- Pedro Valls Feu Rosa - http://pedrovallsfeurosa.com.br -

O nosso canudão

Você já ouviu falar de Ian Calderon? Trata-se de um parlamentar norte-americano. Há algum tempo ele apresentou um projeto de lei segundo o qual quem entregasse a clientes de restaurantes canudos de plástico que não tivessem sido solicitados estaria sujeito a até seis meses de prisão e multa. O infrator já sairia de seu estabelecimento algemado, rumo a alguma penitenciária. Segundo este parlamentar, os EUA consomem, diariamente, 500 milhões de canudos de plástico – que acabariam indo poluir o meio-ambiente de forma grave, dado não serem biodegradáveis.

De início registro que qualquer iniciativa que busque acentuar a consciência ecológica das pessoas é saudável – e fique isto bem claro. Claríssimo, até. Mas, dada a realidade que vivemos, algumas reflexões se fazem necessárias.

Comecemos pelo número “500 milhões de canudos por dia”. De onde veio ele? Acreditem: de uma criança de nove anos de idade, que em 2011 telefonou para alguns fabricantes de canudos e decidiu fazer projeções. Incrível: isto “viralizou” e virou verdade aceita!

Mas vá lá que seja! Tomemos como correta esta estimativa. Foi a partir dela que um jornalista norte-americano fez uma conta interessante: 500 milhões de canudos por dia seriam 182,5 bilhões por ano. Como cada canudo pesa em média 0,4 grama, estaríamos a falar de 73 mil toneladas métricas de plástico por ano – ou apenas 0,2% do total de plástico gasto nos EUA a cada ano, estimado em 30 milhões de toneladas métricas. Isto, conclui o jornalista, tomando-se como base a estimativa inflada feita por uma criança de nove anos de idade.

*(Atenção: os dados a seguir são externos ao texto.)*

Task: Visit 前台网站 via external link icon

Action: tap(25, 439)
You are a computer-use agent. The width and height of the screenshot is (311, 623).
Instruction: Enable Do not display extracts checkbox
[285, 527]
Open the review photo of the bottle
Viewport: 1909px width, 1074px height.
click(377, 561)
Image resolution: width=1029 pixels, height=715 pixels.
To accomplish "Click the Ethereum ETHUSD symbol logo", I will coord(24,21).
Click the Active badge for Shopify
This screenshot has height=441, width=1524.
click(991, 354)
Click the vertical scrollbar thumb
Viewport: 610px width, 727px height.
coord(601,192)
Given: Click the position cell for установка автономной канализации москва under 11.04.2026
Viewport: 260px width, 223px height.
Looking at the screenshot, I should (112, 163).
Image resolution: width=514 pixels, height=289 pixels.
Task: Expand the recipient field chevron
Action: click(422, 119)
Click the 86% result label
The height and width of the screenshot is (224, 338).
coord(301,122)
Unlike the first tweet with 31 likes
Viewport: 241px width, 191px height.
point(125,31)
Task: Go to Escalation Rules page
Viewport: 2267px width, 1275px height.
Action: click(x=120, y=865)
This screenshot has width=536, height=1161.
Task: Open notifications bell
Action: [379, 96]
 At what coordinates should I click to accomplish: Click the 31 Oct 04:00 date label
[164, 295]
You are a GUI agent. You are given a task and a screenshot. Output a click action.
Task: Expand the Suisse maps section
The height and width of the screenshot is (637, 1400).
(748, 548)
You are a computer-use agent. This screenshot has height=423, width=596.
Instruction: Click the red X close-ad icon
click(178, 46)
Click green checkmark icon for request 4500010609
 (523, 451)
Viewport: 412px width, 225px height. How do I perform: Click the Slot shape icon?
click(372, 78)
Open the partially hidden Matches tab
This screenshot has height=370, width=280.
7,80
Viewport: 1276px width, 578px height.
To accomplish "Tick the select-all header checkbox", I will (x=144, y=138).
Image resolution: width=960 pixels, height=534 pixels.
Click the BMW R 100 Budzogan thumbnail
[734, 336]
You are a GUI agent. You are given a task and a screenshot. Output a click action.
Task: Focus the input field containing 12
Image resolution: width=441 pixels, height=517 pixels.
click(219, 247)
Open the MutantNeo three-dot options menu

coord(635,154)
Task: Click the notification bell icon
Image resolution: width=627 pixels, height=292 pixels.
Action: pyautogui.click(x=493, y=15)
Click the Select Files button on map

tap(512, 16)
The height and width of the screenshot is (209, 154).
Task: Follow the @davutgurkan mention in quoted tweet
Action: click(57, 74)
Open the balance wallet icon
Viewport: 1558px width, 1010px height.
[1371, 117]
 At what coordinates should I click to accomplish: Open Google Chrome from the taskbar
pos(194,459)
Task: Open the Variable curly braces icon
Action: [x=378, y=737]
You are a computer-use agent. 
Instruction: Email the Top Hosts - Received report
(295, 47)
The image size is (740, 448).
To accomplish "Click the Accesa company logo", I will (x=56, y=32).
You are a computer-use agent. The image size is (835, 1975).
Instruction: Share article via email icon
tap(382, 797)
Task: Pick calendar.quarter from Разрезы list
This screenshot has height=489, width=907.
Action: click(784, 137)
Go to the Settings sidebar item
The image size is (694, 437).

Este quadro é, assim, um alerta. Vivemos na época dos profetas que apregoam riscos mil e dos salvadores e suas medidas invariavelmente duras que os evitariam. Repito: não é de se desprezar qualquer preocupação que possa significar um avanço para a humanidade. Não é de se criticar aqueles que, de boa fé, as expõem – muito pelo contrário, sejam louvados.

Não podemos, porém, e eis aí a lição maior a ser extraída, deixar que este quadro retire de pauta nossos maiores e mais sérios problemas – que acabam passando ao largo, quase que desapercebidos. Do minério que respiramos aqui em Vitória ao lixo eletrônico depositado na África, não percamos nunca de vista nossos “canudões” enquanto tratamos dos canudinhos.